Home / Topics

Privacy-Preserving Data Mining

Curated by: Chris Clifton

The ever-increasing collection of personal data, and the growing capabilities to analyze that data, pose increased risks to personal privacy. This has long been a concern for the SIGKDD community; in 2003 there was actually a Data Mining Moratorium Actproposed in the U.S. Senate (for more details, see the SIGKDD response. While there have been examples of data mining that people feel are privacy violations, such as Target’s pregancy prediction, most privacy problems have come from security failures leading to data breaches, rather than the data analysis itself.
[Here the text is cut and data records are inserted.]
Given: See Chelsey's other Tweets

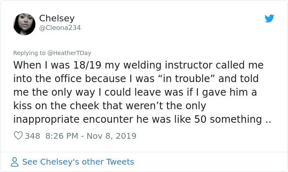Looking at the screenshot, I should tap(78, 162).
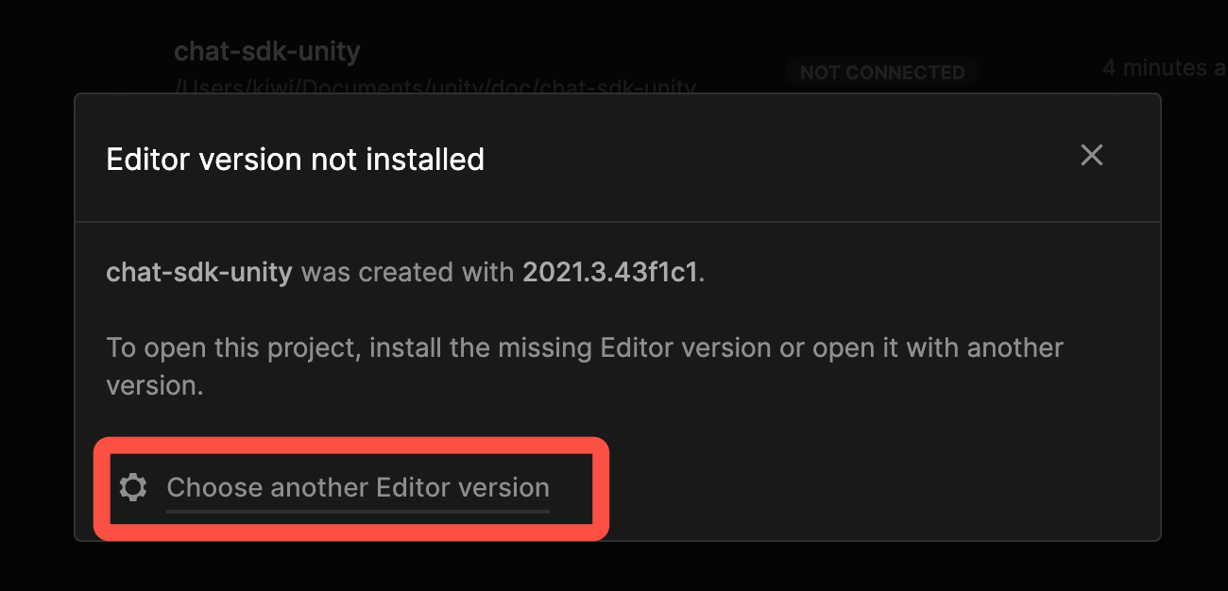
Task: Close the Editor version not installed dialog
Action: pos(1091,156)
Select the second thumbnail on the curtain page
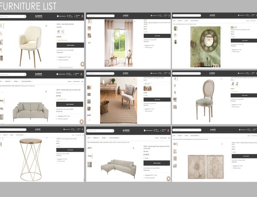Viewport: 257px width, 197px height. 89,29

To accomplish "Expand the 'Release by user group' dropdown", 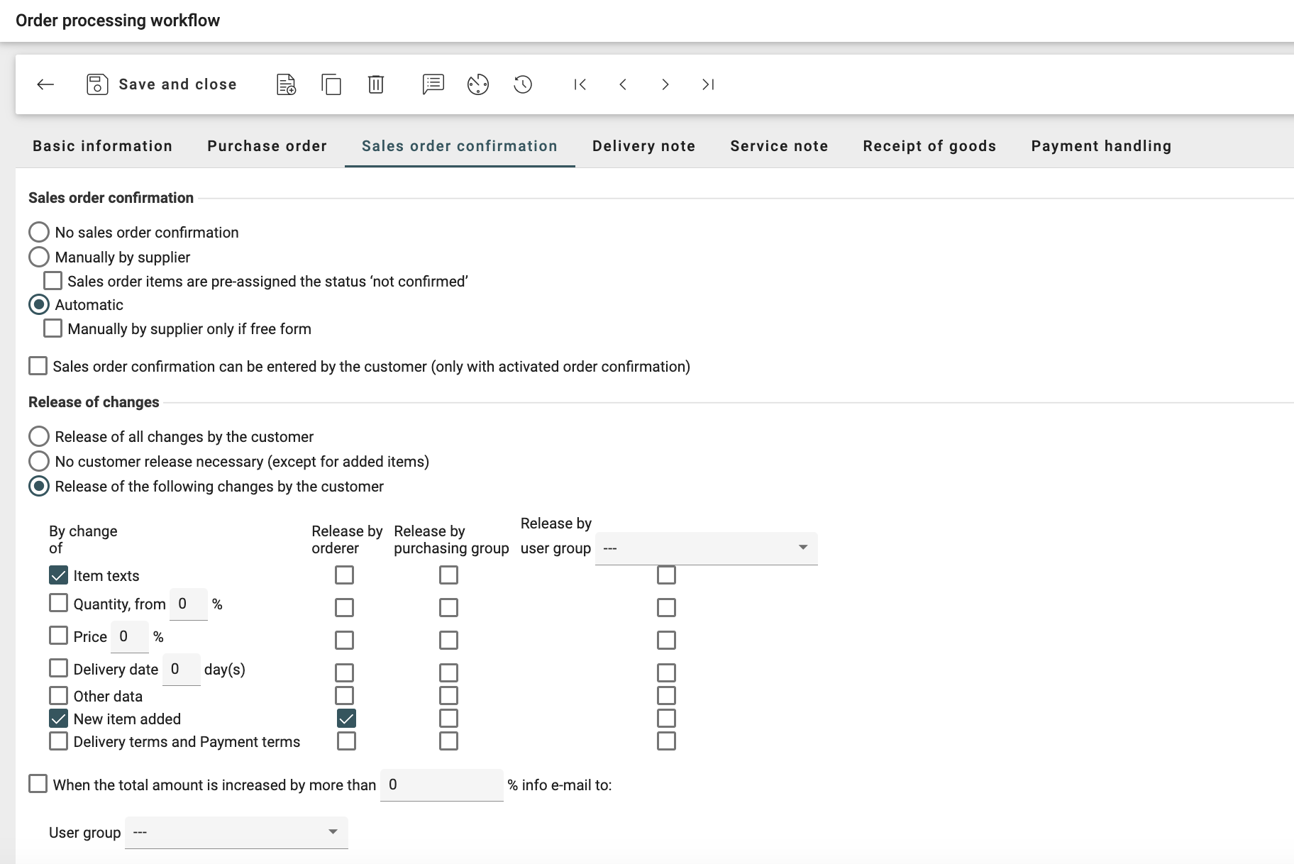I will click(x=706, y=548).
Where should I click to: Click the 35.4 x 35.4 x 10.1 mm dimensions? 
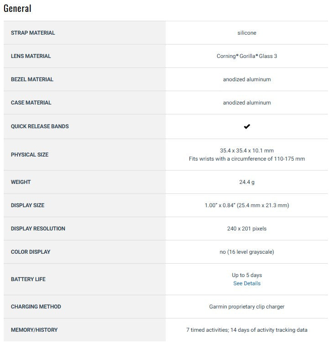247,151
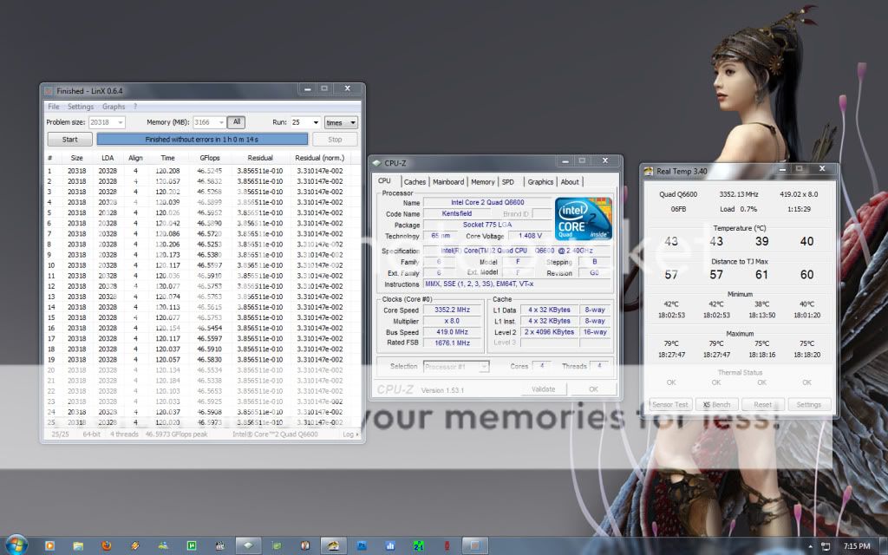
Task: Open the times unit dropdown
Action: click(x=341, y=123)
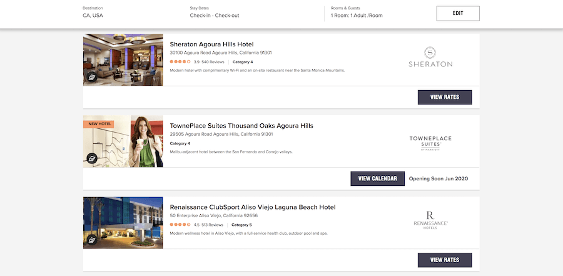Read the 513 Reviews for Renaissance
The width and height of the screenshot is (563, 276).
tap(212, 225)
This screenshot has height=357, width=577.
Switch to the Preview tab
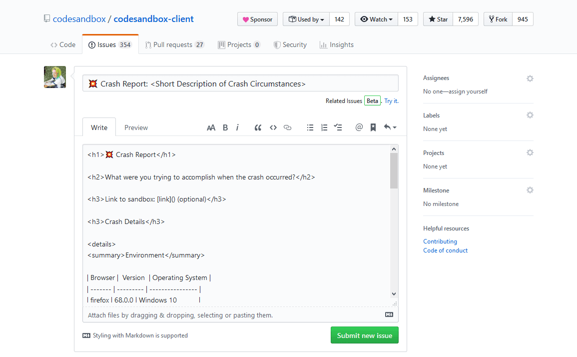point(135,127)
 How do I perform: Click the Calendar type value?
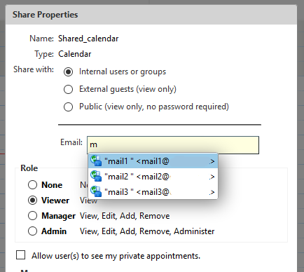click(x=75, y=54)
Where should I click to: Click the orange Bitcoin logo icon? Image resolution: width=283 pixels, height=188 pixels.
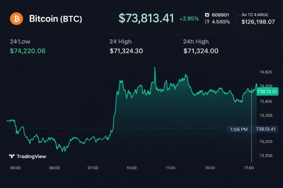click(16, 19)
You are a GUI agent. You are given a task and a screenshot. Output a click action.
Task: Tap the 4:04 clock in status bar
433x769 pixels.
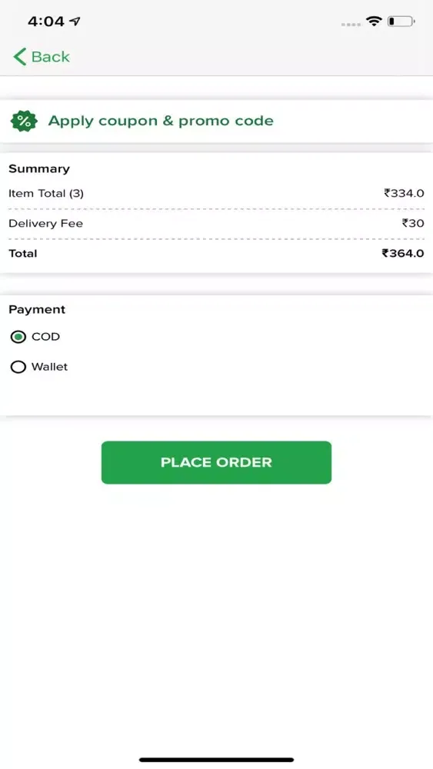(x=46, y=21)
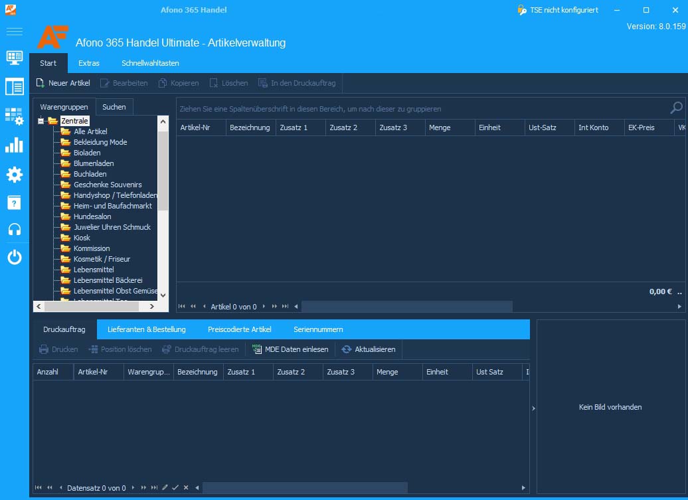The height and width of the screenshot is (500, 688).
Task: Collapse the Zentrale tree node
Action: (41, 121)
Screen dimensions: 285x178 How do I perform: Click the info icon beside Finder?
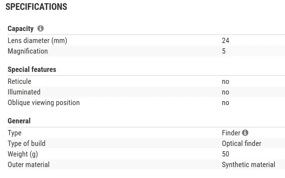click(245, 133)
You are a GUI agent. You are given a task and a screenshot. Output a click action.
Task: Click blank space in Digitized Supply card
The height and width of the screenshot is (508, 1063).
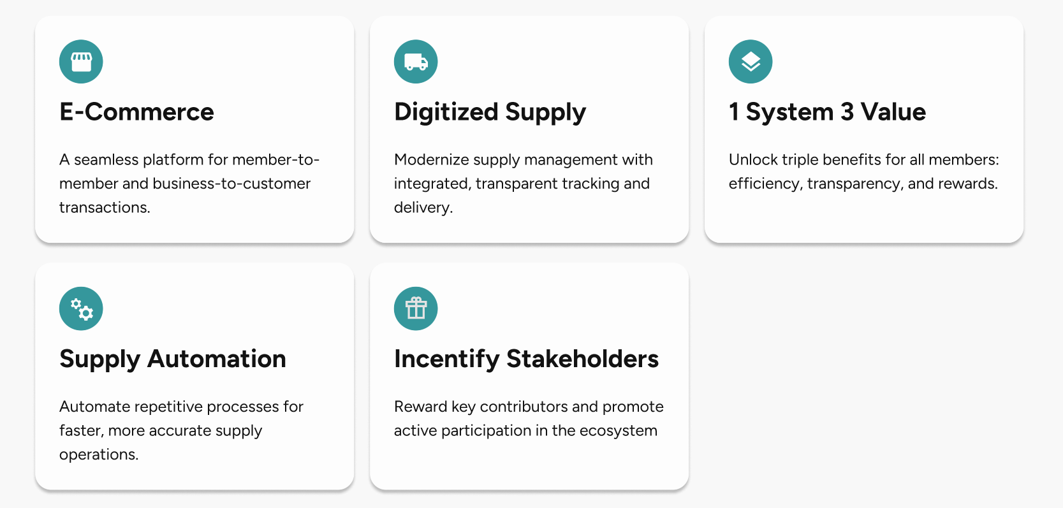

The SIGKDD community has long been active in research to protect privacy while enabling data analysis. This year, there are two papers on privacy-protection techniques. Both use the model of ε-differential privacy. The idea behind differential privacy is that sufficient noise is added to analysis results to hide the impact of any single individual, thus ensuring that the outcome of the analysis does not reveal information specific to any individual in the data. For a more complete introduction to differential privacy, I recommend this article by Cynthia Dwork or you can watch a tutorial by Christine Task.
While knowledge discovery is often on an aggregate level, access to instance-level data (and the attendant privacy risks) is often a part of the learning process. In Privacy-Preserving Class Ratio Estimation, Arun Iyer, Saketh Nath, and Sunita Sarawagi provide a way around this. The goal, estimating the ratio of instances belonging to different classes, is aggregate knowledge rather than instance level. But how do we estimate this without labeling individual instances (putting the privacy of those individuals at risk)? This paper shows that by labeling at the set level, rather than the instance level, good estimates for class ratios can be obtained, while satisfying the requirements of differential privacy.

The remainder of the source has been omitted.